Le véritable frein réside dans le leadership défaillant. Beaucoup d’élites africaines, censées porter un agenda de développement, ont échoué, souvent engagées dans des logiques d’abus, de corruption et de détournement. Cette captation des ressources publiques, souvent réalisée en complicité avec des acteurs externes, contribue à un système d’auto-sabotage qui freine la croissance et la réduction de la pauvreté. Par exemple, au Nigeria, d’importantes sommes d’APD et de revenus pétroliers ont été siphonnées, privant la population des bénéfices attendus. Entre 2006 et 2013, 6,7 milliards de dollars ont ainsi été volés par une cinquantaine d’individus hauts placés, et le général Sani Abacha a détourné à lui seul 5 milliards de dollars dans les années 1990.

L’aide publique au développement, une aide ou un leurre ?

Depuis les années 1960, l’Afrique a reçu plus de 805 milliards de dollars d’aide au développement, soit quatre fois le montant du plan Marshall qui permit la reconstruction de l’Europe après la Seconde Guerre mondiale. Pourtant, la pauvreté extrême s’est aggravée : 75% des personnes vivant avec moins de 2 dollars par jour se trouvent désormais sur le continent, et ce chiffre pourrait atteindre 90% en 2030.

Ce constat montre que l’APD, loin d’être une solution miraculeuse, peut parfois servir d’instrument pour maintenir une dépendance, voire pour alimenter des réseaux opaques de pillage des ressources. Le journaliste Tom Burgis, dans son enquête “La Machine à piller”, décrit avec précision comment cet argent destiné au développement a souvent été détourné au profit d’une minorité, étranglant les populations et condamnant des pays à la précarité.

Quels leviers pour changer la donne ?

Malgré ces constats amers, les solutions ne manquent pas. Le développement rapide et durable d’un pays nécessite selon les experts :

  • Une gouvernance transparente et responsable, débarrassée de la corruption qui privilégie l’intérêt collectif.
  • La mise en valeur du capital humain, à travers un investissement massif dans l’éducation, la formation, la recherche et la technologie.
  • La diversification économique par une industrialisation basée sur l’ajout de valeur locale, pour ne plus être simple exportateur de matières premières.
  • Une application rigoureuse des réformes, portée par des dirigeants engagés et décidés, comme ce fut le cas à Singapour ou en Corée du Sud.
  • La redéfinition du rôle de l’APD, en insistant moins sur la dépendance financière et plus sur le partenariat, le transfert de compétences, et le soutien à l’auto-détermination économique.

Le problème africain est moins technique que politique. Il faut changer de perception du développement, faire preuve d’ambition, et montrer que, contrairement à certaines idées reçues, un pays peut se transformer de façon spectaculaire en 15 à 25 ans avec les bonnes politiques.

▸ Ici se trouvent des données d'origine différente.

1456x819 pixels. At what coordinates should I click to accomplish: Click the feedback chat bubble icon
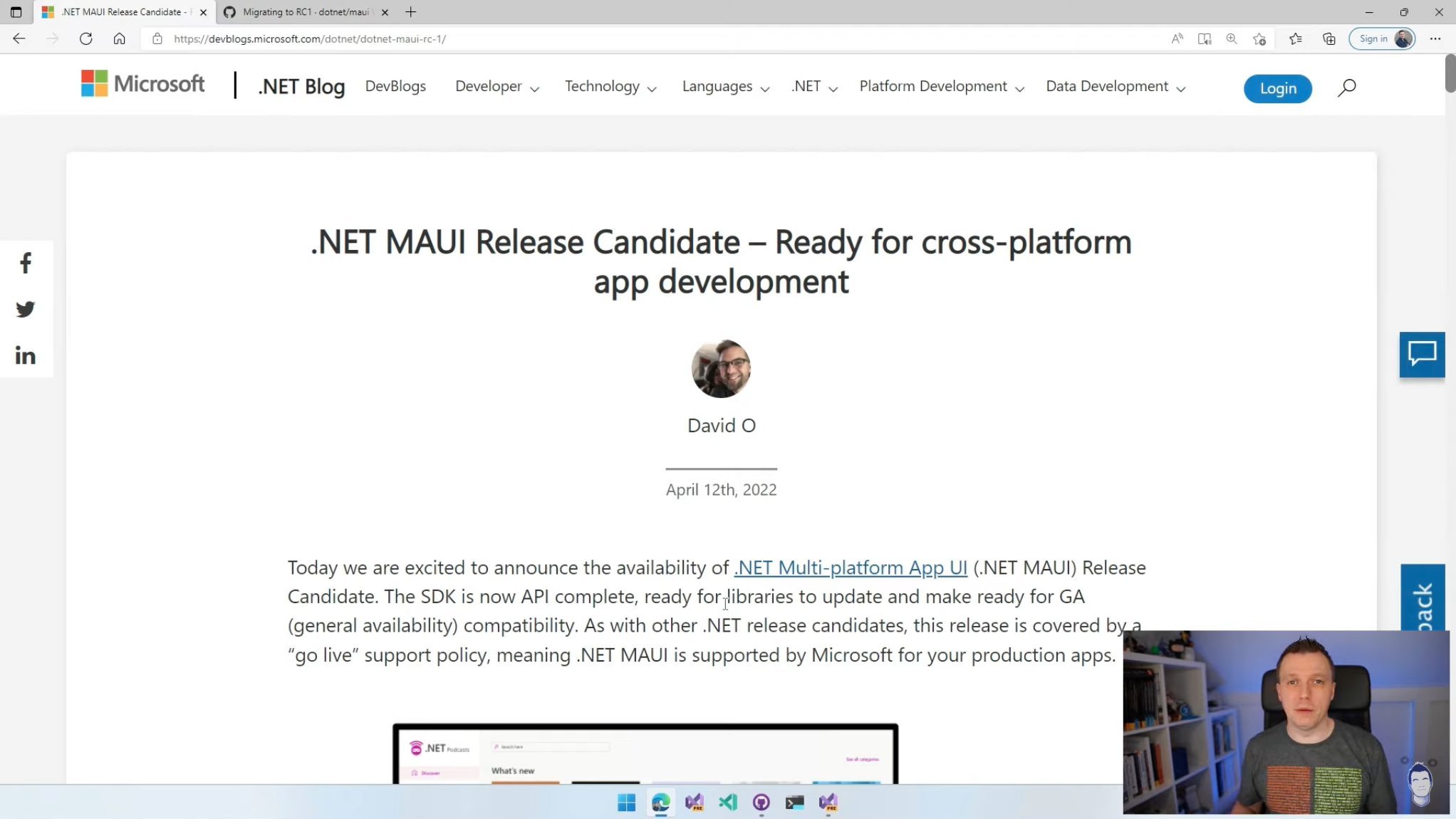point(1422,354)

Vers un appel à la responsabilité collective

L’aide au développement, telle qu’elle est souvent pratiquée, peut être perçue comme une machine à piller, où des fonds massifs sont détournés, des élites corrompues s’enrichissent, tandis que la majorité des populations continuent de lutter contre la pauvreté et le sous-développement. Pourtant, l’histoire prouve qu’avec un leadership clairvoyant et des politiques adaptées, le changement est possible et rapide.

Ce défi est un appel à la responsabilité des gouvernants africains, des acteurs internationaux, mais aussi des citoyens eux-mêmes, pour exiger transparence, efficacité et réformes profondes. Il est crucial d’instaurer un nouveau pacte de développement, centré sur l’intérêt réel des peuples africains, afin que l’aide devienne enfin un levier authentique de progrès, et non un instrument du pillage.